§ **Page**:
1. Installing Android Studio
Android Studio is the official integrated development environment for native Android app development. With powerful features such as intelligent code completion, static code analysis, a visual layout editor, and cloud integration, it offers a very pleasant and intuitive development experience.
Android Studio is free and open source. So go ahead and open the Android Developers website, and click on the Download Android Studio button to download its latest stable version.
Once the download’s complete, you’ll have an executable file with a name that looks like this: android-studio-ide-191.6010548-windows.exe. The numbers in the filename may, however, be different, depending on the version of Android Studio you downloaded.
Double click on the file to start the installation wizard. In the dialog that pops up, press the Next button to proceed.
In the next screen, you’ll be asked to select the components you want to install. Here’s where you need to decide if you’ll be needing an Android emulator, which is also often referred to as an Android virtual device, or AVD for short. Even if you have a real Android device, it’s usually a good idea to have an AVD as well.
You’ll then be prompted to specify where you want to install Android Studio. To go ahead with the default location, you can simply press Next.
Finally, you’ll be asked if you want to add a shortcut for Android Studio in your Start menu. I suggest you don’t change the defaults and directly press the Install button to start the installation.
Once the installation’s complete, make sure that the Start Android Studio option is checked and press the Finish button.
2. Installing SDK Components
Android Studio, fundamentally, is a code editor. It can’t build and run Android applications by itself. It depends on the Android SDK, which is short for the Android software development kit, to be able to do that. Therefore, as soon as Android Studio starts for the first time, it will ask you to install the SDK.
The first time Android Studio starts, you should see a welcome dialog that looks like this:
Press the Next button to proceed. In the next screen, you’ll be prompted to select the type of setup you want for the SDK. For now, choose the Standard option, which gets you all the important SDK components, and press Next.

§ **What is being asked**: Duplicate a passage from the Android Studio setup guide: begin at the words "1. Installing Android" and stop after "Studio you downloaded.". Rely only on the Android Studio setup guide for this.

§ **Collected data**:
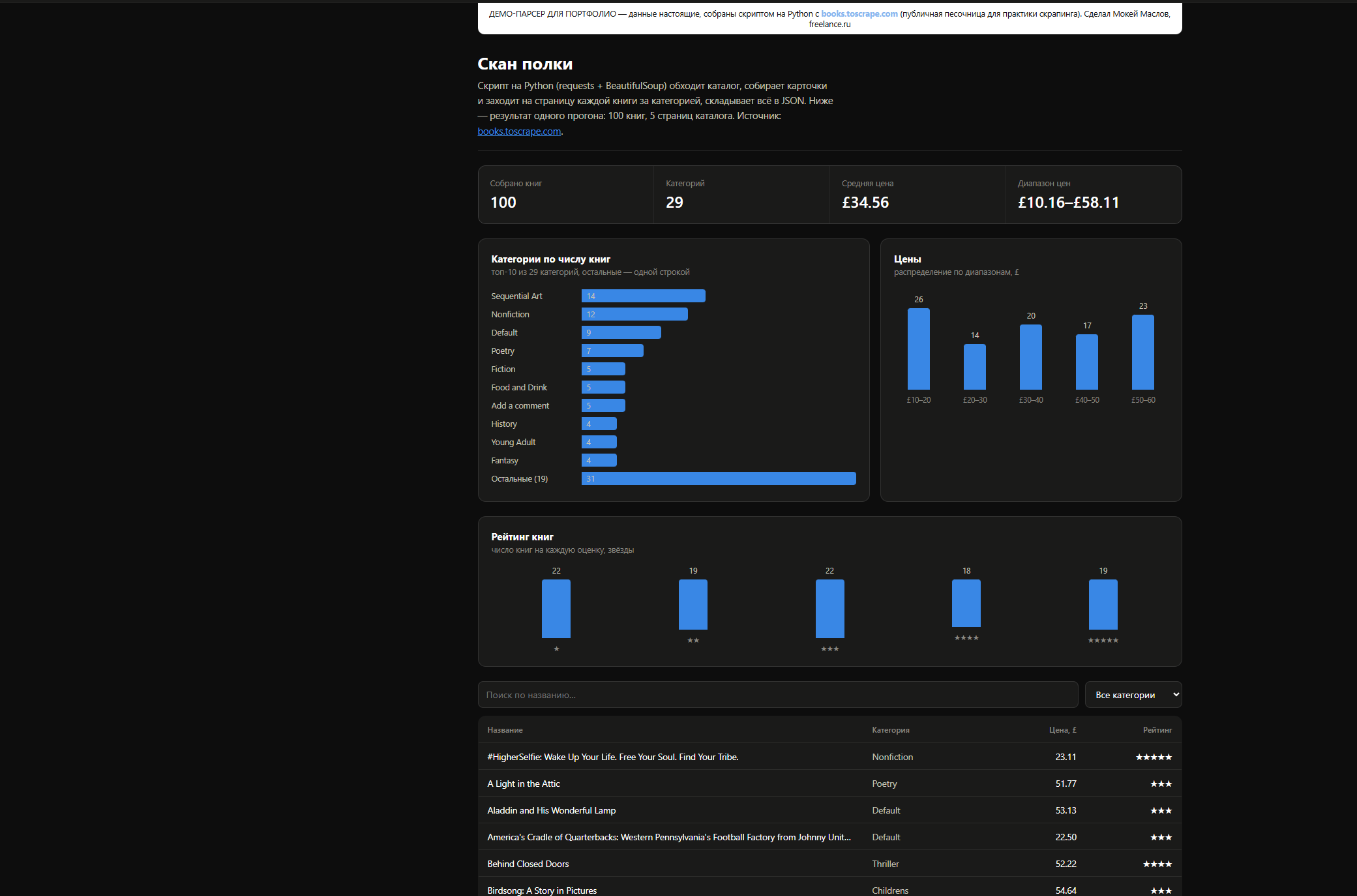1357x896 pixels.
Task: Click five-star rating in #HigherSelfie row
Action: [1153, 757]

§ **Output for this exercise**:
1. Installing Android Studio
Android Studio is the official integrated development environment for native Android app development. With powerful features such as intelligent code completion, static code analysis, a visual layout editor, and cloud integration, it offers a very pleasant and intuitive development experience.
Android Studio is free and open source. So go ahead and open the Android Developers website, and click on the Download Android Studio button to download its latest stable version.
Once the download’s complete, you’ll have an executable file with a name that looks like this: android-studio-ide-191.6010548-windows.exe. The numbers in the filename may, however, be different, depending on the version of Android Studio you downloaded.